A study applying these methodological considerations to the quantitative, nanomechanical AFM characterization of matrix vesicles (MVs) is presented. MVs, a class of extracellular vesicles involved in physiological and pathological mineralization processes, are approximately 150 nm in diameter and are secreted from mineralization-competent cells, including chondrocytes, osteoblasts, and odontoblasts. These vesicles contain transporters and enzymatic payloads that enable sequestration of calcium cations and inorganic phosphate within the vesicle lumen to form calcium-phosphate minerals, which condense into semi-crystalline hydroxyapatite. AFM, with other physicochemical techniques, was used to measure the physical properties of MVs in both mineralizing and non-mineralizing conditions, which provided new insight into the structure and function of these membrane-bound bioparticles. In future work, MVs or synthetic MV could foreseeably be applied to the treatment of degenerative bone diseases and stronger linkages between pathological processes and MVs can be established.
In the second section of this dissertation, work involving designed peptide biomaterials is presented. Oligopeptides, short polymers of amino acids, have a diverse set of naturally occurring chemical functionalities that can be harnessed to develop functional, shape-defined bionanomaterials. Solid-phase peptide synthesis (SPPS) enables the manufacture of peptides of arbitrary sequence and expands the natural chemical functionality through the inclusion of rare or synthetic amino acids, terminal capping, and other modifications. Three studies using N-terminal fluorenylmethyloxycarbonyl (Fmoc)-modified peptides are presented. Fmoc is an aromatic, polycyclic group that promotes peptide self-assembly through π-π stacking and contributes to the formation of hydrophobic pockets within which guest molecules, including diagnostic or therapeutic agents, can be loaded. Since Fmoc is a standard N-terminal protecting for SPPS, it presents as a no-cost modification for which inclusion reduces the complexity of the peptide synthesis. In each study, AFM was used to characterize the morphology of the peptide bionanomaterials.
In the first study, a series of cell-penetrating triblock peptides, composed of a Fmoc-Fx hydrophobic block, a RADARADA amphiphilic block, and terminated with the HIV TAT 48-59 sequence, was developed. By varying the number of N-terminal phenylalanine residues, nanodrills of different morphologies and secondary structures were produced. An assembly model was developed with support by simulations in silico. The nanodrills were demonstrated to be effective vehicles for the enhanced intracellular delivery of hydrophobic molecules. In future work, the lessons learned from this study can help guide the design of simpler and more effective supramolecular delivery vehicles.

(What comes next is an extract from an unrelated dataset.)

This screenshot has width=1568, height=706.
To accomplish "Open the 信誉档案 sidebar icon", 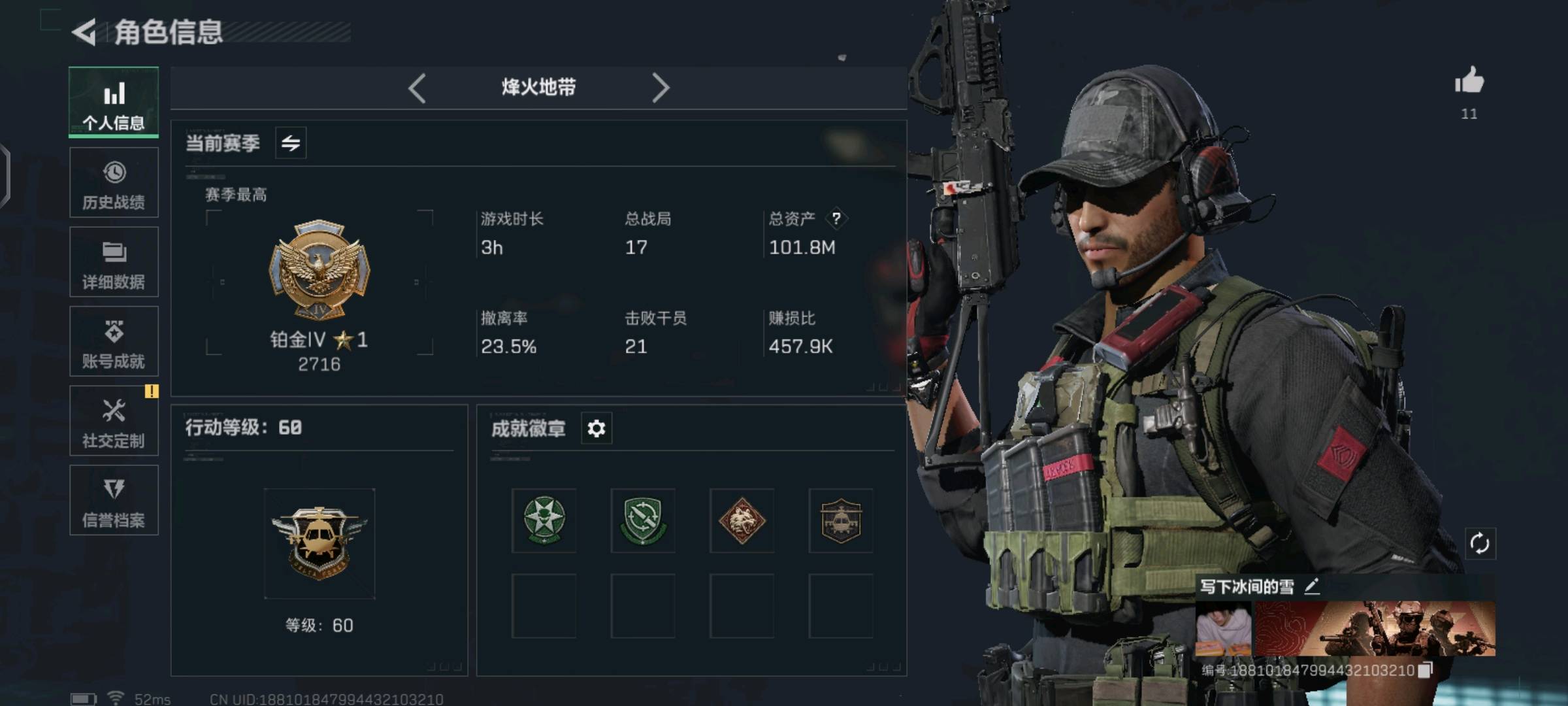I will click(114, 500).
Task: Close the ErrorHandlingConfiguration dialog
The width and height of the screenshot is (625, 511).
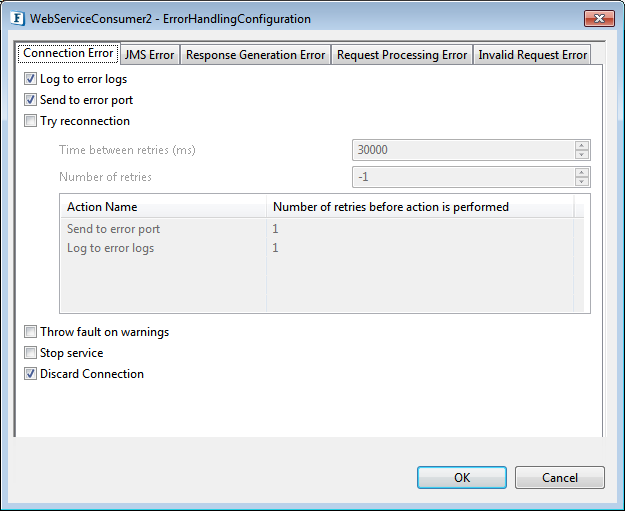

In the second study, a series of triblock peptides, composed of an Fmoc-F assembly block, a permutated K,F,E amphiphilic block, and an R-G-D-amide cell-binding functional block, were developed through rational design and sequence permutation to identify a peptide suited for hydrogelation, P3. Since hydrogels produced from this peptide exhibit spontaneous gelation at 37ºC, molecular-loading capability, and delayed drug release, P3 shows promise as an injectable hydrogel for drug or antigen delivery. Ongoing work will rigorously investigate the in situ hydrogelation and delivery functionality of these hydrogels.
In the third study, a label-free protease sensor was developed by exchanging the functional block of P3 for the recognition site (AAN/G) for legumain, a cancer-associated protease, and a solubilizing unit (EEGSGEE). Upon cleavage of the peptide by legumain, the liberated Fmoc-FKFEAAN peptide self-assembles into β-sheeted nanoplatelets that can be stained with thioflavin T for fluorescent signal amplification. The performance of the resulting label-free protease assay was then optimized in both buffer and human plasma. This assay can be adapted, in principle, to any protease of interest by changing the recognition sequence. Ultimately, this simple, inexpensive, and highly adaptable technology shows promise as a diagnostic assay for disease-associated protease biomarkers. In future work, more elaborate detection schemes, such as multiplexing of protease detection, or an adaptation to intracellular or cell-surface protease detection could be implemented.
Ultimately, the distinct applications of the peptides in these studies serve as an illustration of the diverse structural and functional properties achievable with designed peptide bionanomaterials.